**To do:** Everything from the line with "The image size is (800, 810)." through the last line of the records below should be copied exactly, both ends included.

[Material supplied]

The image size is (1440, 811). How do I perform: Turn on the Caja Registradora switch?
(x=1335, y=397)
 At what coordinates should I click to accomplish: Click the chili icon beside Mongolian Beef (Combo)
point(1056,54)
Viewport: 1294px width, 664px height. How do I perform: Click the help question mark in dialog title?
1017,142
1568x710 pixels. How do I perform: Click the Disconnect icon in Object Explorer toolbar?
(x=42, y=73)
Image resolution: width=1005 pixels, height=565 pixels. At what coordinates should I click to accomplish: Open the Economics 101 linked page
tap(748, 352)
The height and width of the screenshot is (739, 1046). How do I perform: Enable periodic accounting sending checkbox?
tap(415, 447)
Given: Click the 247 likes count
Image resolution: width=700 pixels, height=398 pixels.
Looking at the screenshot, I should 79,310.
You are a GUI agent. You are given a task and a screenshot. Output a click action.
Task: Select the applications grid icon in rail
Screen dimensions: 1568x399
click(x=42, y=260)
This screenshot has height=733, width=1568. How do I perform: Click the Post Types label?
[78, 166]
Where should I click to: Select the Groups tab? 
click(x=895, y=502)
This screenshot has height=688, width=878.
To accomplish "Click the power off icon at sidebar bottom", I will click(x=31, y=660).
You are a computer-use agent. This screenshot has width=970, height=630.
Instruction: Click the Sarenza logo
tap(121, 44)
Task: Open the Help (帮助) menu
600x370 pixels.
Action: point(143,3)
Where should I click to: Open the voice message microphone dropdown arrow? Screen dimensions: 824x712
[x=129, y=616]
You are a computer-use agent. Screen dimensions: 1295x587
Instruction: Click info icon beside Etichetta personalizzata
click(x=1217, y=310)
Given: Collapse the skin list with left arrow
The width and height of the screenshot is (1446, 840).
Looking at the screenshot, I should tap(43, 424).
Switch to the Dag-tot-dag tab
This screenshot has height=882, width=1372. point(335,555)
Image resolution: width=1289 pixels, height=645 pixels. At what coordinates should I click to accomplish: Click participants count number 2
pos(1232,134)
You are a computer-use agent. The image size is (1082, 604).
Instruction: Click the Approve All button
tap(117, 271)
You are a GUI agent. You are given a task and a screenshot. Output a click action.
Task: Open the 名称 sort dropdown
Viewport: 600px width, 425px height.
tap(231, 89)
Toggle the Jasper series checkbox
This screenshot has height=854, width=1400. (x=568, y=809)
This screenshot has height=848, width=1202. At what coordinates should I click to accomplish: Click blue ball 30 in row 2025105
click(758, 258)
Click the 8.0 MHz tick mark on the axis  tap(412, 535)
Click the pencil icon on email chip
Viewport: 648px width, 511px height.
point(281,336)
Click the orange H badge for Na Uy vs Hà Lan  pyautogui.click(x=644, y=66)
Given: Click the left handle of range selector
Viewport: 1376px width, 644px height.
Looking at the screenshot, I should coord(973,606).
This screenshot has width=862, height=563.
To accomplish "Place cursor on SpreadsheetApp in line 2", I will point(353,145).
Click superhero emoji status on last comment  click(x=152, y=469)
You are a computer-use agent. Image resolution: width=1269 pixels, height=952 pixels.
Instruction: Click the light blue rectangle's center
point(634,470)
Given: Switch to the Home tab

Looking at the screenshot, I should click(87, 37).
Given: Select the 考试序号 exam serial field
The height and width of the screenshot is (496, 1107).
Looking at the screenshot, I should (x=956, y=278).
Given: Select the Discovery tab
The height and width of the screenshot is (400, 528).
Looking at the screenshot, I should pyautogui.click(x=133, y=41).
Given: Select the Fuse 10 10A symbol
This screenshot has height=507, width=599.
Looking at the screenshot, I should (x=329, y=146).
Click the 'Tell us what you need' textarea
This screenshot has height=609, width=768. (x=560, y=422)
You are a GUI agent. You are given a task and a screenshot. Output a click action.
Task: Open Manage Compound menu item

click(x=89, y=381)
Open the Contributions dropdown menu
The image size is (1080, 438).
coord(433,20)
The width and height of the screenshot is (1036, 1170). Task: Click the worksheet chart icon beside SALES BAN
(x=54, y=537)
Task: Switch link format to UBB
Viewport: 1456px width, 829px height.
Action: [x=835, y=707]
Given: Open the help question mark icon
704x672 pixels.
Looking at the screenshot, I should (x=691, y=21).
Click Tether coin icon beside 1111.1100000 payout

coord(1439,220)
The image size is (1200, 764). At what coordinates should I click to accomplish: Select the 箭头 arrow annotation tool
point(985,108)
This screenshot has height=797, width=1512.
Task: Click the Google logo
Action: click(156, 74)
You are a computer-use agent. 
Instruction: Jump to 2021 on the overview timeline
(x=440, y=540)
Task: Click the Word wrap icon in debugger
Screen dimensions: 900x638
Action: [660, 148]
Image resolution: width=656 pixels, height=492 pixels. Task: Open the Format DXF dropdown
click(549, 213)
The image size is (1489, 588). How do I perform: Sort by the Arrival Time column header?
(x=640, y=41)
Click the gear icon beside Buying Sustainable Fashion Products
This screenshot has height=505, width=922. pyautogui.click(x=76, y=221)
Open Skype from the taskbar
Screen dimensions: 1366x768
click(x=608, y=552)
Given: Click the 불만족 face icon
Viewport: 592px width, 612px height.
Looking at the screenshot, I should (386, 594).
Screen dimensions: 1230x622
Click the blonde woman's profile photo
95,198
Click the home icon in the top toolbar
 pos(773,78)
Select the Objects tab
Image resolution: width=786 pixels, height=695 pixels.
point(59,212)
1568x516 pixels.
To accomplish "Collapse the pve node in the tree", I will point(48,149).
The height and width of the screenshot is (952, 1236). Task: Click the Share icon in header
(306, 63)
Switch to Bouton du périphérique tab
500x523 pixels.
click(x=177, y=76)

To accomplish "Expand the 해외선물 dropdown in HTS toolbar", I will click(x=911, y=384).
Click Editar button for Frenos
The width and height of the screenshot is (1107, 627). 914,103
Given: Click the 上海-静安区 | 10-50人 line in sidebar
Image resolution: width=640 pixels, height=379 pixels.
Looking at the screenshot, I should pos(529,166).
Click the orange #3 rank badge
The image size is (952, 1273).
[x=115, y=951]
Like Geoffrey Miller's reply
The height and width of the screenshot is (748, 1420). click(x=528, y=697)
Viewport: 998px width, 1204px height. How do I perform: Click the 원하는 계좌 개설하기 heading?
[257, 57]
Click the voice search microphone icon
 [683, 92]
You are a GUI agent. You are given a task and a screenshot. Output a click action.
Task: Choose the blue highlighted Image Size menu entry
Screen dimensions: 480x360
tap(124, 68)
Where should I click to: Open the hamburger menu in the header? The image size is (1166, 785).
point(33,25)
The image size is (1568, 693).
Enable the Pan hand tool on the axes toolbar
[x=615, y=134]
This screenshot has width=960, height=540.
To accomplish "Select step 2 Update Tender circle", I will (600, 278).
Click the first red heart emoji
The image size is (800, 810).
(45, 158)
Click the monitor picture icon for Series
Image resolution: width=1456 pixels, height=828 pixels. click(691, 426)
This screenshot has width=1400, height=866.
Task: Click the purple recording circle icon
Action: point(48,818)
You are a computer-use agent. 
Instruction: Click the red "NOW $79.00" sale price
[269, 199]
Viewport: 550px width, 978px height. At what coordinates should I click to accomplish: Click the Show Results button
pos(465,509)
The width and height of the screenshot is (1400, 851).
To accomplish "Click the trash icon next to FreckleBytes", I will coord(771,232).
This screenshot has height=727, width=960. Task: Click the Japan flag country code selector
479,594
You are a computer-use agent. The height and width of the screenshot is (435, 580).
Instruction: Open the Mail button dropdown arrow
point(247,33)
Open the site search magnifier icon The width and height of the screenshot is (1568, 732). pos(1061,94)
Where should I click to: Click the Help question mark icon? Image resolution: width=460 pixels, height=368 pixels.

[/Material supplied]

**Response box:**
The image size is (800, 810).
(45, 158)
Click the monitor picture icon for Series
Image resolution: width=1456 pixels, height=828 pixels. click(691, 426)
This screenshot has width=1400, height=866.
Task: Click the purple recording circle icon
Action: point(48,818)
You are a computer-use agent. 
Instruction: Click the red "NOW $79.00" sale price
[269, 199]
Viewport: 550px width, 978px height. At what coordinates should I click to accomplish: Click the Show Results button
pos(465,509)
The width and height of the screenshot is (1400, 851).
To accomplish "Click the trash icon next to FreckleBytes", I will coord(771,232).
This screenshot has height=727, width=960. Task: Click the Japan flag country code selector
479,594
You are a computer-use agent. The height and width of the screenshot is (435, 580).
Instruction: Open the Mail button dropdown arrow
point(247,33)
Open the site search magnifier icon The width and height of the screenshot is (1568, 732). pos(1061,94)
Where should I click to: Click the Help question mark icon? Image resolution: width=460 pixels, height=368 pixels.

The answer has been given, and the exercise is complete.